Although not as explicit or well understood as arms treaties, trade arrangements, or monetary institutions, biotechnology norms were very much a product of the post-World War II liberal consensus.  Modern bioethics is in part a response to the biotechnological capabilities that were opened up with the decoding of the human genome in 1953, leading quite directly to the new genetic engineering technologies. Bioethics can also be viewed as part of the human rights aspect of the liberal order, although bioethical values may also inform and guide economic development (e.g., global pharmaceutical research endeavors and public health programs) and security (through the laws of armed conflict and the treatment of prisoners of war).

Most importantly, in the years immediately following the war, an ethical document was produced by the judges at the medical war crimes tribunal at Nuremberg.  What became known as the Nuremberg Code was the result of the judges’ dissatisfaction with international recognition of ethico-legal standards for the conduct of human experiments. These themes found their way into the foundational documents of the postwar international order. The U.N. Charter reaffirmed in 1945, “faith in fundamental human rights and dignity and worth of the human person” and committed member states to promote “universal respect for, and observance of, human rights and fundamental freedoms for all without distinction as to race, sex, language, or religion.” Article I of 1948’s Universal Declaration of Human Rights, meanwhile, stated that “[a]ll human beings are born free and equal in dignity and rights. They are endowed with reason and conscience and should act towards one another in a spirit of brotherhood.”

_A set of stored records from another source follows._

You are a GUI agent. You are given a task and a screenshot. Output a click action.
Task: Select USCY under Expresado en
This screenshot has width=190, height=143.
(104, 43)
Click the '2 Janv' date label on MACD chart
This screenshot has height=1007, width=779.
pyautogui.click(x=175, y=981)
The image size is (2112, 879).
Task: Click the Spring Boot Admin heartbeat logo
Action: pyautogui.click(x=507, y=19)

These themes and norms run like a red line through bioethics in the decades since World War II.  Such values have been institutionalized in countless advisory bodies that govern biomedical research and practice, from national ethics commissions to research ethics boards for human subjects research to biosafety committees.  Other entities too numerous to mention have had bioethics as a secondary rationale for their missions, such as the conventions for biological, toxin, and chemical weapons and the World Health Organization itself. 

Unfortunately, despite a theoretical commitment to public health and “benefit sharing,” bioethics has too often been focused on exotic and philosophical issues, like the implications of edited embryos for human personhood. The outbreak of the coronavirus pandemic, however, suggests the limits of this academic focus.  Western bioethics have devoted far too much attention to protecting the rights of individual patients, and far too little to the questions now vexing governments everywhere: how much individual autonomy must be sacrificed for the common good to prevent the spread of a pandemic?  Moreover, this tension goes beyond COVID-19. Anti-vaccination movements have since the 1970s been handled mostly with relative indulgence and minimal use of state police power. 

Another dimension of the current crisis is the increasingly fraught relationship between the Chinese and U.S. scientific communities due to official investigations of intellectual property theft.  This was bad timing. One important and perhaps unanswerable question of today’s pandemic is whether those bad feelings influenced the suppression of early information about the infection on the Chinese side in relation to U.S. inquiries?

What is clear today is that the pandemic is sure to further strain all aspects of the liberal international order, including bioethical norms, by contrasting the approach taken by many Asian countries, most notably China, and the western democracies – each informed by their respective understanding and practice of bioethics. The choice between emphasizing bioethical principles that protect individual autonomy and those that stress collective responsibility seem stark. For the moment, the latter seems to have the upper hand, with subversive implications for the foundations of the liberal international order in the world after COVID-19.   

The views expressed in Penn on the World after COVID-19 posts are solely the author’s and not those of Penn, Penn Global or Perry World House.